Bernstein argued, with numerous examples, that anti-revisionist Kort: “relies
upon strained readings, omission of crucial material, severely limited research,
unfair and facile resolution of complicated matters, and invidious language
and interpretations. He also mixes large issues with trivial ones and neglects
relevant archival sources and much of the published work upon the casualty
issue. Finally, he has serious problems with quoting accurately, revealing
fundamental problems as a craftsman.”
Bernstein showed that Kort “often fails to delve deeply enough into
issues”, displays “remarkable carelessness” and, in summary,
has produced a “deeply flawed essay [that] seldom, if ever, meets
the standards for serious, responsible academic discourse.”
In a separate article, Bernstein turned to Giangreco, the military historian
already mentioned:
"For a deeply flawed recent article which strains in interpreting
sources, makes dubious connections, uncritically and self-servingly uses
post-Hiroshima recollections, briefly makes a factually incorrect claim
for newness, and avoids some earlier contrary scholarship, see D. M. Giangreco,
‘ “A Score of Bloody Okinawas and Iwo Jimas”: President
Truman and Casualty Estimates for the Invasion of Japan,’ Pacific
Historical Review 72 (February 2003): 93-132."[30]

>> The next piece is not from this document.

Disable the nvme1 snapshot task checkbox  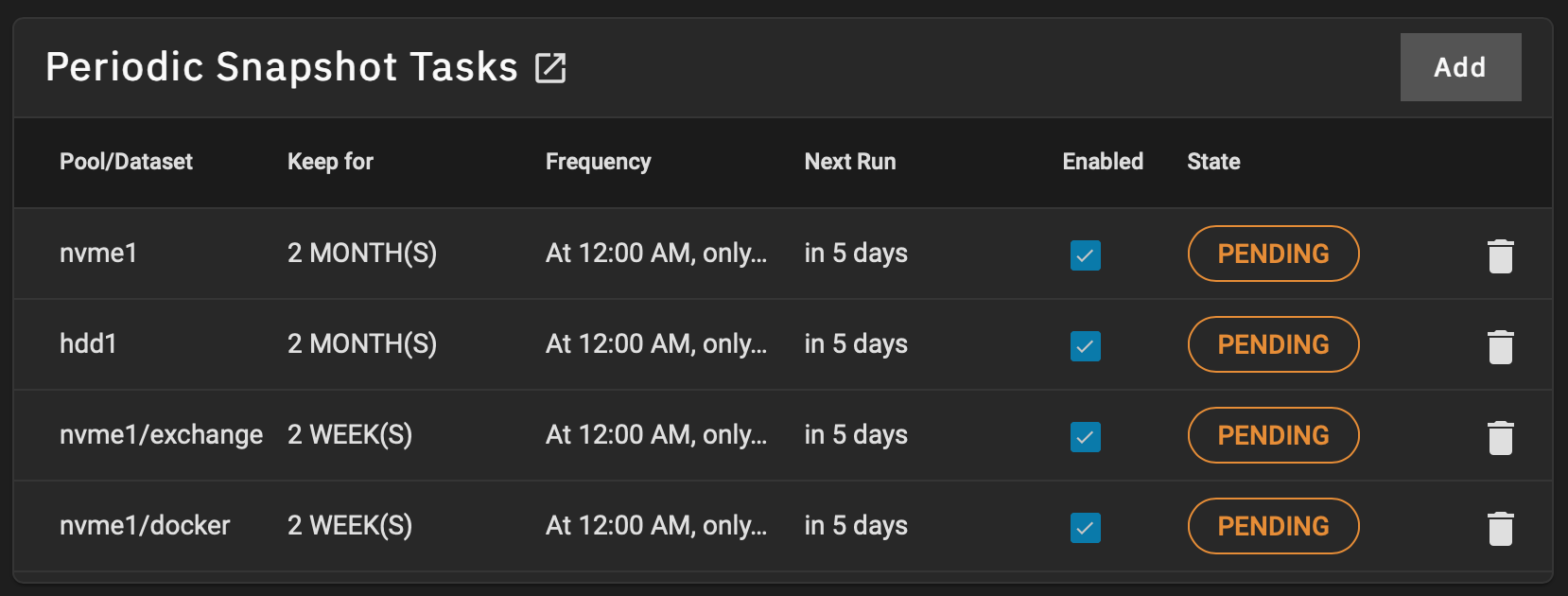[1085, 254]
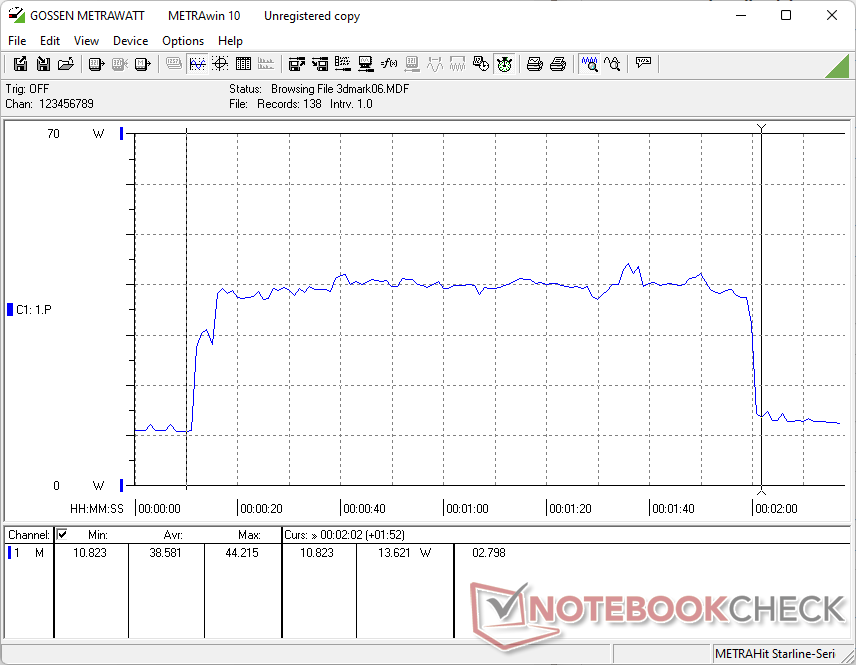Click the green corner triangle under the title bar
The height and width of the screenshot is (665, 856).
click(840, 66)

This “deeply flawed” analysis by Giangreco is the very article
upon which Kamm’s repeated assertion of projected high casualties
relies so heavily.
Careful historians do not deny that Truman was concerned at the prospect
of many U.S. lives being lost in an invasion of Japan, but the predicted
numbers were far less than the inflated figures provided postwar to ‘justify’
the atomic bombings. Such figures, along with Japan’s “rejection”
of the Potsdam Proclamation, form part of the conventional narrative that
the atomic bombs were sadly necessary. But as Hasegawa observes astutely:
“Evidence makes clear that there were alternatives to the use of
the bomb, alternatives that the Truman administration for reasons of its
own declined to pursue. And it is here, in the evidence of roads not taken,
that the question of moral responsibility comes to the fore. Until his
death, Truman continually came back to this question and repeatedly justified
his decision, inventing a fiction that he himself came to believe. That
he spoke so often to justify his actions shows how much his decision to
use the bomb haunted him.”[31]
What Compelled The Japanese Surrender?
The ‘United States Strategic Bombing Survey’, based on postwar
interviews with hundreds of Japanese military and civilian leaders, concluded
that Japan would have surrendered before November 1 – the date set
for the U.S. invasion of Japan - without the atomic bombs and without Soviet
entry into the war. For years, this conclusion underpinned the arguments
of revisionist historians who stated that the atomic bombs were not necessary
for Japan’s surrender.
However, some historians, notably Bart Bernstein, have argued that the
survey’s conclusion is not supported by its own evidence. Bernstein
has shown that the evidence is, in places, contradictory and cautions that
the ‘Survey’ is “an unreliable guide.”[32] For example,
Prince Konoe Fumimaro, Hirohito’s envoy to Moscow, had stated in his
postwar interrogation that the war would probably have gone on throughout
1945 (i.e. beyond the anticipated U.S. invasion date of November 1) if the
atomic bomb had not been dropped on Japan.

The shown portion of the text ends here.